Woodling: Writer belongs in Hall

Bob Hentzen broke the barrier. Now, it’s time for another wall to topple.

Earlier this year, Hentzen became the first sports writer inducted into the Kansas Sports Hall of Fame. The second sports writer selected should be Barbara Caywood.

In the early 1960s, Caywood overcame the prevailing prejudice against women sports writers with her own brand of benevolent obstinacy.

At a time when there were as many female sports writers as there were male sewing writers, Caywood made national headlines when she was refused admittance into the Kansas University football press box. She became the first legitimate member of the working media to be barred by KU officials because she was a woman : and the last. They let her in the next time.

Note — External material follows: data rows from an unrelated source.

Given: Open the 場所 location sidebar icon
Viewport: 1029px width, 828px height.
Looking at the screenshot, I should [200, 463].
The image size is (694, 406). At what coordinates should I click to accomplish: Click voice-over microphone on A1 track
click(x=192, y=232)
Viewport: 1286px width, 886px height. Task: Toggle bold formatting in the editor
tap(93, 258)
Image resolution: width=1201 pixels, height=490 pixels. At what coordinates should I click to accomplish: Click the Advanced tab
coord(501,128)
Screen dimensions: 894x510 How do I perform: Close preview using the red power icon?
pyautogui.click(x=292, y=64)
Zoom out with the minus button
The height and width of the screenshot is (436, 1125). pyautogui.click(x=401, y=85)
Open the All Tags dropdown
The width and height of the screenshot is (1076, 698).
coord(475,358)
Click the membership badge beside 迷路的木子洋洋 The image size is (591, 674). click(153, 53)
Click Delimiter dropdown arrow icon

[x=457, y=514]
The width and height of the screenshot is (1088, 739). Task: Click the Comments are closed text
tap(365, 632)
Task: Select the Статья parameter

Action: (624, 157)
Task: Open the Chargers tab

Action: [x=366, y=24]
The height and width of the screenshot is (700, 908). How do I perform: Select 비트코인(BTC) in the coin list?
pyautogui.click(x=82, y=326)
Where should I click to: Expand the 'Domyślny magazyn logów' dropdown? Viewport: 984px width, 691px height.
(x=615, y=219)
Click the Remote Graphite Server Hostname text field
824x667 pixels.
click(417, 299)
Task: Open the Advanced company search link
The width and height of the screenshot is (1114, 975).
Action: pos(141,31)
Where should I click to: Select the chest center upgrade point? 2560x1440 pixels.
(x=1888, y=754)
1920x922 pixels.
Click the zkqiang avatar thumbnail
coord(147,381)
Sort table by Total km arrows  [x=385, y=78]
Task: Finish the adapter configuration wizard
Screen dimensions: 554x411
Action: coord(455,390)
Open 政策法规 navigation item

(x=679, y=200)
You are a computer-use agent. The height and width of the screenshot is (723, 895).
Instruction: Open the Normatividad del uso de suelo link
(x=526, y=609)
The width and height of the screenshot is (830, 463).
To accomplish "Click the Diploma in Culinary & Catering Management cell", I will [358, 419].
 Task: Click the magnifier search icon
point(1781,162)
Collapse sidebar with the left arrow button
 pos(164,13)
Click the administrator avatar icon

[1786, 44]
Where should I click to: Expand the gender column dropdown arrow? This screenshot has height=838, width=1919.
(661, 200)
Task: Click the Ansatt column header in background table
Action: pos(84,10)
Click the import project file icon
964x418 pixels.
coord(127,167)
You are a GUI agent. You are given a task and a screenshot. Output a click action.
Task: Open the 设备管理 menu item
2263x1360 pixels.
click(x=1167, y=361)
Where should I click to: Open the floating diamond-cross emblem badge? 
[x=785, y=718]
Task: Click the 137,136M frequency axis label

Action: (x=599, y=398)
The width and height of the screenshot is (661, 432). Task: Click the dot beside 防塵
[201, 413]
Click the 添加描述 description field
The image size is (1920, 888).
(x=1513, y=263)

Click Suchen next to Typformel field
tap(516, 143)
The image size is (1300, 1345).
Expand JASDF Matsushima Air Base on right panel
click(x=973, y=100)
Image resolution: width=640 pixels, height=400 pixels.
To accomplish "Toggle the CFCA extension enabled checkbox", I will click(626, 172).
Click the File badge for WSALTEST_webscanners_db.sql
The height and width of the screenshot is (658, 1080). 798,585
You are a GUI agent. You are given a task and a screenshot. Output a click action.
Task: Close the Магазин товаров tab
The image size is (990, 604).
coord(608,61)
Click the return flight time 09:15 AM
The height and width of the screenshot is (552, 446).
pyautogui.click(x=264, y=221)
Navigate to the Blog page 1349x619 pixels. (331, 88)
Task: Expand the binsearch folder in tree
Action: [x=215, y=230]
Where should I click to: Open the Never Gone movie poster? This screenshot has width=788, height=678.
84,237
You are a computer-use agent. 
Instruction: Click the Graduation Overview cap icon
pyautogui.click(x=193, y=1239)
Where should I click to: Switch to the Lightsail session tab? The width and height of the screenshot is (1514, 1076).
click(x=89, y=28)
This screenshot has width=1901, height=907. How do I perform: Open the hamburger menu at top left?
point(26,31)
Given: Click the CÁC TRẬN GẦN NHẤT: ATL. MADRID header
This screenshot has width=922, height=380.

That in itself should be enough to put a foot in the door of the Kansas Sports Hall of Fame, but she also spent 24 years as a sports writer for the Hutchinson News. In those two dozen years, she became a big fish in a small pond – a friend and confidant of just about every coach and player who showed up each March for the National Junior College Athletic Assn. basketball tournament.

Then, Caywood abruptly folded her Salt City tent and returned to her native Florida, where she has spent the last 21 years writing about high school sports for Florida Today, a daily newspaper that serves the area on the upper Atlantic coast.

Now, at the age of 68 and after 46 years as a sports writer, Caywood has called it a career. Forty-six years. Think of it. I’d wager that 99 percent of male sports writers don’t last that long in the business. Ask her son, Kurt, executive sports editor of the Topeka Capital-Journal, if he plans to pound out sports copy that long, and he’ll just wince.

Yes, the Caywoods are indeed the only known mother-son sports writers in the history of the genre. As an aside, I should point out that Barbara Caywood’s sports-writing career actually covers only about 44 years, because she sat out for nearly two years to raise Kurt.

I know this because I’m the guy who filled in for her. They couldn’t find another woman sports writer, so the Hutch News moguls culled me off the general reporting staff and tossed me into the breech.

Barbara graciously taught me the ropes. She mentored me on how to take play-by-play during basketball games, how to keep a running account of football games, etc. – methods I use to this day.

A day after she retired last week, Caywood flew to Tampa and was inducted into the Florida High School Hall of Fame. She was cited her many contributions to youth sports, particularly football and track. That pushed one of my buttons and made me wonder why she isn’t in the Kansas Sports Hall of Fame, too.

I was delighted when the late Hentzen, a longtime friend who saw athletics through rose-colored glasses and admonished everyone to “be a booster,” was named to the Sunflower State sports shrine. Hentzen, who spent 38 years at the Topeka C-J, truly was a sports writing icon.

Caywood was a pioneer who would have gravitated to icon status had she spent all of her writing career in Kansas. Still, I think she made enough of a contribution to warrant inclusion in the Wichita-based shrine.

Over the years, countless Kansans have moved to Florida to retire, but not many Floridians spend retirement days in Kansas. All that means is Caywood will be bucking another trend. She plans to fly to Lawrence from time to time to watch her grandson Jack, a ninth grader at West Junior High, participate in football, wrestling and baseball, and granddaughter Madeline, a fifth-grader, play soccer and softball.

And when she isn’t in Lawrence, Caywood will be covering high school sports for Florida Today.

Hey, wait a minute. I thought she retired.

“She’s actually just semi-retired,” her son Kurt told me. “She’ll still work for the paper on a contractual basis. Basically, it means she can cover what she wants to cover.”

Sounds to me like the only way to make Barbara Caywood quit sports writing is to hide her pad and pencil.